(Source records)

____

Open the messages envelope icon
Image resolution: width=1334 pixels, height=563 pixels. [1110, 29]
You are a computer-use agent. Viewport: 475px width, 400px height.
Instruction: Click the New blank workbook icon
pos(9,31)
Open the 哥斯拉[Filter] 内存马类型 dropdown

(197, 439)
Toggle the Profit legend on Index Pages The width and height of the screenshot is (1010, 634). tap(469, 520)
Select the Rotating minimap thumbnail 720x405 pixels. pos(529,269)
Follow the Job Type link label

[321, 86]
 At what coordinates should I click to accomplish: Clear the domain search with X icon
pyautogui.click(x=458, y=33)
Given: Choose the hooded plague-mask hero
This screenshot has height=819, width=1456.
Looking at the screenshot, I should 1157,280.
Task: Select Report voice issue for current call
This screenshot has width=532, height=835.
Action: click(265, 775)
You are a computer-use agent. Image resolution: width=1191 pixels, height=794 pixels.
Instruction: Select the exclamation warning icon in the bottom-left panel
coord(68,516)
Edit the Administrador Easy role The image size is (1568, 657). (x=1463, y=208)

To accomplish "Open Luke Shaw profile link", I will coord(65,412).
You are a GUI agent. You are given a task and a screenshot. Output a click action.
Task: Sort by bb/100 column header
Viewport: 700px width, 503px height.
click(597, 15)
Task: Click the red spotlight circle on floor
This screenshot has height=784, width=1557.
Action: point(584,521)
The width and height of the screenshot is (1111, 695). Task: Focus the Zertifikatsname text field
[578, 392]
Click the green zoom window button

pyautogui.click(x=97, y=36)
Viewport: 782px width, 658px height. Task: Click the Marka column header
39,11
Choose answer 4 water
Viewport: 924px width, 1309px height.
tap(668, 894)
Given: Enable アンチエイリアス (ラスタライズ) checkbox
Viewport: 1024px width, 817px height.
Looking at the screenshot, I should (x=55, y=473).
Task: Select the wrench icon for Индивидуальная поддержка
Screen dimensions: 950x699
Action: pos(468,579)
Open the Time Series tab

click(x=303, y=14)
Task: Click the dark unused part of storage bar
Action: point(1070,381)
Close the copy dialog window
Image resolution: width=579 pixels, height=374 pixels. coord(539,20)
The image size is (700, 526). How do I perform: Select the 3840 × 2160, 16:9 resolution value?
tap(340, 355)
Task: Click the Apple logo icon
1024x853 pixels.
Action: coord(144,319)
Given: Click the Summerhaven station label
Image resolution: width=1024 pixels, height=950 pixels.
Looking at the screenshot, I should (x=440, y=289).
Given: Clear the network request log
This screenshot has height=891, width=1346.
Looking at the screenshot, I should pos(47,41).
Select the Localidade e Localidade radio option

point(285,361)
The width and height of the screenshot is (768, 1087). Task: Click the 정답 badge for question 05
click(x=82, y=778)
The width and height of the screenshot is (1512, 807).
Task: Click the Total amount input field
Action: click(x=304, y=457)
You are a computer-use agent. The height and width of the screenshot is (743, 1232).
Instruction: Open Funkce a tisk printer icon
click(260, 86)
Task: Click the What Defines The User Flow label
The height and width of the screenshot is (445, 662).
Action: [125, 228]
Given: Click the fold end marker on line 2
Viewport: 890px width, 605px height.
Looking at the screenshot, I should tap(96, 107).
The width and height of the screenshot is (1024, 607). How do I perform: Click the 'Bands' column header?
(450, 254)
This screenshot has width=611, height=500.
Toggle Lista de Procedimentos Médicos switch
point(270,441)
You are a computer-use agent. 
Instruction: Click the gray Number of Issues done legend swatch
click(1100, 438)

____

PROBLEM: Would you copy the data exactly as shown above?

SOLUTION:
Open the messages envelope icon
Image resolution: width=1334 pixels, height=563 pixels. [1110, 29]
You are a computer-use agent. Viewport: 475px width, 400px height.
Instruction: Click the New blank workbook icon
pos(9,31)
Open the 哥斯拉[Filter] 内存马类型 dropdown

(197, 439)
Toggle the Profit legend on Index Pages The width and height of the screenshot is (1010, 634). tap(469, 520)
Select the Rotating minimap thumbnail 720x405 pixels. pos(529,269)
Follow the Job Type link label

[321, 86]
 At what coordinates should I click to accomplish: Clear the domain search with X icon
pyautogui.click(x=458, y=33)
Given: Choose the hooded plague-mask hero
This screenshot has height=819, width=1456.
Looking at the screenshot, I should 1157,280.
Task: Select Report voice issue for current call
This screenshot has width=532, height=835.
Action: click(265, 775)
You are a computer-use agent. Image resolution: width=1191 pixels, height=794 pixels.
Instruction: Select the exclamation warning icon in the bottom-left panel
coord(68,516)
Edit the Administrador Easy role The image size is (1568, 657). (x=1463, y=208)

To accomplish "Open Luke Shaw profile link", I will coord(65,412).
You are a GUI agent. You are given a task and a screenshot. Output a click action.
Task: Sort by bb/100 column header
Viewport: 700px width, 503px height.
click(597, 15)
Task: Click the red spotlight circle on floor
This screenshot has height=784, width=1557.
Action: point(584,521)
The width and height of the screenshot is (1111, 695). Task: Focus the Zertifikatsname text field
[578, 392]
Click the green zoom window button

pyautogui.click(x=97, y=36)
Viewport: 782px width, 658px height. Task: Click the Marka column header
39,11
Choose answer 4 water
Viewport: 924px width, 1309px height.
tap(668, 894)
Given: Enable アンチエイリアス (ラスタライズ) checkbox
Viewport: 1024px width, 817px height.
Looking at the screenshot, I should (x=55, y=473).
Task: Select the wrench icon for Индивидуальная поддержка
Screen dimensions: 950x699
Action: pos(468,579)
Open the Time Series tab

click(x=303, y=14)
Task: Click the dark unused part of storage bar
Action: point(1070,381)
Close the copy dialog window
Image resolution: width=579 pixels, height=374 pixels. coord(539,20)
The image size is (700, 526). How do I perform: Select the 3840 × 2160, 16:9 resolution value?
tap(340, 355)
Task: Click the Apple logo icon
1024x853 pixels.
Action: coord(144,319)
Given: Click the Summerhaven station label
Image resolution: width=1024 pixels, height=950 pixels.
Looking at the screenshot, I should (x=440, y=289).
Given: Clear the network request log
This screenshot has height=891, width=1346.
Looking at the screenshot, I should pos(47,41).
Select the Localidade e Localidade radio option

point(285,361)
The width and height of the screenshot is (768, 1087). Task: Click the 정답 badge for question 05
click(x=82, y=778)
The width and height of the screenshot is (1512, 807).
Task: Click the Total amount input field
Action: click(x=304, y=457)
You are a computer-use agent. The height and width of the screenshot is (743, 1232).
Instruction: Open Funkce a tisk printer icon
click(260, 86)
Task: Click the What Defines The User Flow label
The height and width of the screenshot is (445, 662).
Action: [125, 228]
Given: Click the fold end marker on line 2
Viewport: 890px width, 605px height.
Looking at the screenshot, I should tap(96, 107).
The width and height of the screenshot is (1024, 607). How do I perform: Click the 'Bands' column header?
(450, 254)
This screenshot has width=611, height=500.
Toggle Lista de Procedimentos Médicos switch
point(270,441)
You are a computer-use agent. 
Instruction: Click the gray Number of Issues done legend swatch
click(1100, 438)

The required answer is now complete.